_Work to be completed_:
Begin with the line containing "This screenshot has width=445, height=227." and copy every line after it to the end of the entries, exactly, leaving out the lines before it.

_Data provided_:
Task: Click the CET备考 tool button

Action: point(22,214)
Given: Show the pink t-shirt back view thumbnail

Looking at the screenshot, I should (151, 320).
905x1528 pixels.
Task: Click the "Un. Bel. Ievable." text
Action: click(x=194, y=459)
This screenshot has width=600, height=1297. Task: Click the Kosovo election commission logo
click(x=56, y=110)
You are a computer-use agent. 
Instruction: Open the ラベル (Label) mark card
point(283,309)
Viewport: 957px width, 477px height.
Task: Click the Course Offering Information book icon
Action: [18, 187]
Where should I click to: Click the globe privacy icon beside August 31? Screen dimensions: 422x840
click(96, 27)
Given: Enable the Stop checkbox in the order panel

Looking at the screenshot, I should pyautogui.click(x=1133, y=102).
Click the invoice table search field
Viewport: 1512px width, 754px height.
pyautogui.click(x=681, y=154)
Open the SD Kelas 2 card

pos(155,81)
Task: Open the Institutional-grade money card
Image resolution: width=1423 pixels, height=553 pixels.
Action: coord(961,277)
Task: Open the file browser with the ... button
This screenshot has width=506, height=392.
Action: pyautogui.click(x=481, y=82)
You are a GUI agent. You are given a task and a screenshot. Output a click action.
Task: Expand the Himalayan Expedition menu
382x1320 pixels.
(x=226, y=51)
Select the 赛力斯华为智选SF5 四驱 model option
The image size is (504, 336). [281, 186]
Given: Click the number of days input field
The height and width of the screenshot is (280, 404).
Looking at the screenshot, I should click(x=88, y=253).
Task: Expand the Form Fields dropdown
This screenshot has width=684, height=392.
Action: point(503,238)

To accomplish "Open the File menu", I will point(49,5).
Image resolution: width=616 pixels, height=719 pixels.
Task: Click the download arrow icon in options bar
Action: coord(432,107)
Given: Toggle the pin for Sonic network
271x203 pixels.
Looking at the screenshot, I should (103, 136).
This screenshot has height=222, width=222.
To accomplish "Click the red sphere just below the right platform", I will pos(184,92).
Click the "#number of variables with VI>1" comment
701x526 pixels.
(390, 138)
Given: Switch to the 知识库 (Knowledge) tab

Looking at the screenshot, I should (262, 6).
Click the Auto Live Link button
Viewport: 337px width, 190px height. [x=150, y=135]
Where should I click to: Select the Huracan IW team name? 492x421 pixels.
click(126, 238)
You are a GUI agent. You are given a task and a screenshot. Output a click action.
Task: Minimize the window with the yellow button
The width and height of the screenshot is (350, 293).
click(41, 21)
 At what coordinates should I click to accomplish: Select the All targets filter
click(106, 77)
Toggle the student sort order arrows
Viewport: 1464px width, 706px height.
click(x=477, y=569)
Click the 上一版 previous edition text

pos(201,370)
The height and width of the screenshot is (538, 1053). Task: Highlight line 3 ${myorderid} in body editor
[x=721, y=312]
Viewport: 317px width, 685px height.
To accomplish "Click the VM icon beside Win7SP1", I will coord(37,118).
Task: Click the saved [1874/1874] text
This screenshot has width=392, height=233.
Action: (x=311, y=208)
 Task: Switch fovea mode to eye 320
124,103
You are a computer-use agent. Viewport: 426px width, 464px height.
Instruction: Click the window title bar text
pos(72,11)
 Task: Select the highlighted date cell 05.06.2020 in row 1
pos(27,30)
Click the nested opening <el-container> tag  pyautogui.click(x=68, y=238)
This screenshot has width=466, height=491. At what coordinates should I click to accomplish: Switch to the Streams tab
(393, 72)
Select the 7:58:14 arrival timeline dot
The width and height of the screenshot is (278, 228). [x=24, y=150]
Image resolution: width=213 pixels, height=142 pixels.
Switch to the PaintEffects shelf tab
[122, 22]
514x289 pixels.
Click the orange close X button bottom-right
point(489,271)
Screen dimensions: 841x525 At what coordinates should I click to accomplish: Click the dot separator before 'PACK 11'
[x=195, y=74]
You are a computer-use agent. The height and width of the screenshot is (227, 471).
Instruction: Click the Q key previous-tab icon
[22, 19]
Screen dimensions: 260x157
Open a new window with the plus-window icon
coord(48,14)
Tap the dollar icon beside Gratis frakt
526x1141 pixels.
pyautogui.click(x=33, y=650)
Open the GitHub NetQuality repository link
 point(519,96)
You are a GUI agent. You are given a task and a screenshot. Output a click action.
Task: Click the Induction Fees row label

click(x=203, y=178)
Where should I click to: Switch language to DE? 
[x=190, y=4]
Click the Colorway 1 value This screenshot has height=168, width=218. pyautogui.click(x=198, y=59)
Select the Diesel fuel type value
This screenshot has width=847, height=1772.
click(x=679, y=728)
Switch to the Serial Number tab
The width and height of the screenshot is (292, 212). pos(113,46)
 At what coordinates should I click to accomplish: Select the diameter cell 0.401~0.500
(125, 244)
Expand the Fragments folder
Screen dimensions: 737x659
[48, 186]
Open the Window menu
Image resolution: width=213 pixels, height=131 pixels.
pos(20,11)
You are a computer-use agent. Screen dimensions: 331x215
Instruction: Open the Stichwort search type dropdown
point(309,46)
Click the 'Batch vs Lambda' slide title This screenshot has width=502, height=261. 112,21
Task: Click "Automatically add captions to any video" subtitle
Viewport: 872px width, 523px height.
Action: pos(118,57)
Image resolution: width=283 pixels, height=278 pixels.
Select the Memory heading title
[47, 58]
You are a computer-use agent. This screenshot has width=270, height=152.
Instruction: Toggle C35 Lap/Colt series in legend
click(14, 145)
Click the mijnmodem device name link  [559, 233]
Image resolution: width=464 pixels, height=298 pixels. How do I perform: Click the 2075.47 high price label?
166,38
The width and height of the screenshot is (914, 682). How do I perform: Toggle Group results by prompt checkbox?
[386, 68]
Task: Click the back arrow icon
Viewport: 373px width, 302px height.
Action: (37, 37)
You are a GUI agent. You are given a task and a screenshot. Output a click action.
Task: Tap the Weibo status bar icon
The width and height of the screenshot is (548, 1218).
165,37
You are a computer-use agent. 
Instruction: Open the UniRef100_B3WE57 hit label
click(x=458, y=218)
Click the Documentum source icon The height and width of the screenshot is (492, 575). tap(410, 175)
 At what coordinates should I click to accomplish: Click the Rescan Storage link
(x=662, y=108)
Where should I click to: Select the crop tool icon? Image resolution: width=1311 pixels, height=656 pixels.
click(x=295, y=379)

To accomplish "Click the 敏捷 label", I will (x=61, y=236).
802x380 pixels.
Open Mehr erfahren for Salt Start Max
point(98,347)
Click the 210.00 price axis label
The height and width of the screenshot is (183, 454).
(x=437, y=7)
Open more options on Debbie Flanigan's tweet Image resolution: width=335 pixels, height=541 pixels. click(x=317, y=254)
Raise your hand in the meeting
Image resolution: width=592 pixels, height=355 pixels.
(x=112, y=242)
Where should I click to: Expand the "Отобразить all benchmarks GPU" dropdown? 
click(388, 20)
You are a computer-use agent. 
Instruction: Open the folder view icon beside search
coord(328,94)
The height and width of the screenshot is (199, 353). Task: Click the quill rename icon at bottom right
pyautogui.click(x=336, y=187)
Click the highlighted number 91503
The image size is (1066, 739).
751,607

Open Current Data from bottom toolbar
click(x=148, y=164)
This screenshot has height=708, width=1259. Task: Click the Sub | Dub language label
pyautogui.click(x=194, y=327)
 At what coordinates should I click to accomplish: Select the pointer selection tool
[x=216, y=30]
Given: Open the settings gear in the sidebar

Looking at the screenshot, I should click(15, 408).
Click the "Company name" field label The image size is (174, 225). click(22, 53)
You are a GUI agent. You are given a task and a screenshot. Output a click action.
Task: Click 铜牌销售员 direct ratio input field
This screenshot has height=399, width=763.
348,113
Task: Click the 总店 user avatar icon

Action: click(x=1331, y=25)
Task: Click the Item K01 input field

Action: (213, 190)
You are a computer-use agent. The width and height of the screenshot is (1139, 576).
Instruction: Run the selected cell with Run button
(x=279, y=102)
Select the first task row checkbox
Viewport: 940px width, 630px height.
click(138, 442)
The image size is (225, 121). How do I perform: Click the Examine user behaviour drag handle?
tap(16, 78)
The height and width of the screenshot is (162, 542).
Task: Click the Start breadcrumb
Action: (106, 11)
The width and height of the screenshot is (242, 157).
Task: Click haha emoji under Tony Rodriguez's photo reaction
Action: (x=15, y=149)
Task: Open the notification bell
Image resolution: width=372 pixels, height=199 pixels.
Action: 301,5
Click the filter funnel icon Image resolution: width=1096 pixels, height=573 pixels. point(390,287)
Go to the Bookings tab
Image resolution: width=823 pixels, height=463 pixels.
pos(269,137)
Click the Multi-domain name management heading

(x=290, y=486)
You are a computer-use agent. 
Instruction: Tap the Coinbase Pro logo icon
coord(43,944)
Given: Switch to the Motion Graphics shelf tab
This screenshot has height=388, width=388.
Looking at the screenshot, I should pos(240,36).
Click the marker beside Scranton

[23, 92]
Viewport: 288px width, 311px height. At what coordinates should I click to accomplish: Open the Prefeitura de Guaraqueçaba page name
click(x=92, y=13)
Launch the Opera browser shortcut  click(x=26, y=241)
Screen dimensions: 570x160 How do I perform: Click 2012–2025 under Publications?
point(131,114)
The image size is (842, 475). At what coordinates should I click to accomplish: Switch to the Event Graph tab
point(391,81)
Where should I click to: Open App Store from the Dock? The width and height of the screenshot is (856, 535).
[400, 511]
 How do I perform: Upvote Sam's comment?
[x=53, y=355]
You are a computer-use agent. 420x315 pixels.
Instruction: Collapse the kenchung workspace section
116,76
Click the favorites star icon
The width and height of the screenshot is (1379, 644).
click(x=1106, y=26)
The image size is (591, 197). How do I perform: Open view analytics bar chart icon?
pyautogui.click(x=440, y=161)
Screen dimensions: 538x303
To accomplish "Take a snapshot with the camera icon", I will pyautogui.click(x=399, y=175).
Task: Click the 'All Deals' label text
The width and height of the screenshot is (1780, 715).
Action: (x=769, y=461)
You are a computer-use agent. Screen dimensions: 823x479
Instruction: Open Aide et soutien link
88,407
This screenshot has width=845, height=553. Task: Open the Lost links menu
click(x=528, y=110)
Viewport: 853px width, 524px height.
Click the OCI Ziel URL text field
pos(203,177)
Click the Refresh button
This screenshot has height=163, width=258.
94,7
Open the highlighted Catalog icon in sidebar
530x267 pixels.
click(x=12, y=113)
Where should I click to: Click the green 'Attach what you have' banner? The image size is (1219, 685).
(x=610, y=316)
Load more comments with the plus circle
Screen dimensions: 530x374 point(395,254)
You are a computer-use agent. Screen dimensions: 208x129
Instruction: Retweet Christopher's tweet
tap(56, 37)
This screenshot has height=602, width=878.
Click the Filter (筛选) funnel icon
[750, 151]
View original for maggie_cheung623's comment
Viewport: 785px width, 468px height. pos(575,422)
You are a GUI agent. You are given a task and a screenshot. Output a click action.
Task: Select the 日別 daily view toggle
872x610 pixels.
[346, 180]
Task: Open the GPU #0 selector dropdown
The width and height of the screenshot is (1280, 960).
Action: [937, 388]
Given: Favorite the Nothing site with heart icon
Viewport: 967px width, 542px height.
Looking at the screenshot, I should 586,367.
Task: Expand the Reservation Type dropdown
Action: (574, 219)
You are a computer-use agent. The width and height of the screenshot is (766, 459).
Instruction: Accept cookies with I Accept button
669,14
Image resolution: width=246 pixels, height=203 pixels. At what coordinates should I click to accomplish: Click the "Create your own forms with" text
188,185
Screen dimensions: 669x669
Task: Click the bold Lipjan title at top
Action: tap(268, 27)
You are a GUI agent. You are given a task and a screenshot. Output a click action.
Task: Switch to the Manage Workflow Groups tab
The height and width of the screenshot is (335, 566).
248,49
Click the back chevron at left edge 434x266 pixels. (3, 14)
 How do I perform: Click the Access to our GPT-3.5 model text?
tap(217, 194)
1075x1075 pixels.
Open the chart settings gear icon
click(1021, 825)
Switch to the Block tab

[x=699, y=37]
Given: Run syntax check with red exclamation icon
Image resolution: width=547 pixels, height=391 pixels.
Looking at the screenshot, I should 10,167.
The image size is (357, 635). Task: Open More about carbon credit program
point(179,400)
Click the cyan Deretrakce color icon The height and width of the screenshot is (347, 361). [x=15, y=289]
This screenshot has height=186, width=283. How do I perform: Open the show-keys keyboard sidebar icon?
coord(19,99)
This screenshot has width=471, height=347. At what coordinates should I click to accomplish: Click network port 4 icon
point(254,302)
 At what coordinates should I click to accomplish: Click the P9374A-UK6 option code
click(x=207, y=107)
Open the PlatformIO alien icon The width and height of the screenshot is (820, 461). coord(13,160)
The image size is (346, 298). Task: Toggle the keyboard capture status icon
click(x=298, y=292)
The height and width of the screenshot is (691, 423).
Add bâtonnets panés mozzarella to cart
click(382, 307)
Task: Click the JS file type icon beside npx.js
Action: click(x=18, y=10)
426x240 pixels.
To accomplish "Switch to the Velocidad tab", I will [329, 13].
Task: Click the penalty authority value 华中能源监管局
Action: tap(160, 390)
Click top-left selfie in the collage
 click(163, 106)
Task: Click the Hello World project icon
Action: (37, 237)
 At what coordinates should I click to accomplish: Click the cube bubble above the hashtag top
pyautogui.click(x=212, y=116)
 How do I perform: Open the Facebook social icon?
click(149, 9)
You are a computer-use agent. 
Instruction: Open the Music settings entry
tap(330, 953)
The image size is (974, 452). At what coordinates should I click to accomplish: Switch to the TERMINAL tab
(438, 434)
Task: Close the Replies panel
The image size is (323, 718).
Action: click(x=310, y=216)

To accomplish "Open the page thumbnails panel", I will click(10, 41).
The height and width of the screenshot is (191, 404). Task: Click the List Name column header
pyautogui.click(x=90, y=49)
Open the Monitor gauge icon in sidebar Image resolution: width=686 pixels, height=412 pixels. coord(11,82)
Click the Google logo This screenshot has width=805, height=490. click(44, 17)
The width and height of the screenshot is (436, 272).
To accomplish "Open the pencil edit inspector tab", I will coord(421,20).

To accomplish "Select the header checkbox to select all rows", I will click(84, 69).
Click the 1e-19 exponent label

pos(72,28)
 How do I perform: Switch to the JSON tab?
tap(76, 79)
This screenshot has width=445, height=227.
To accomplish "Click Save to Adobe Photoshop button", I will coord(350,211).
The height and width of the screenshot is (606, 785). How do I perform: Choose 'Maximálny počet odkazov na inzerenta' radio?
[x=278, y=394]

_Answer section_:
This screenshot has width=445, height=227.
To accomplish "Click Save to Adobe Photoshop button", I will coord(350,211).
The height and width of the screenshot is (606, 785). How do I perform: Choose 'Maximálny počet odkazov na inzerenta' radio?
[x=278, y=394]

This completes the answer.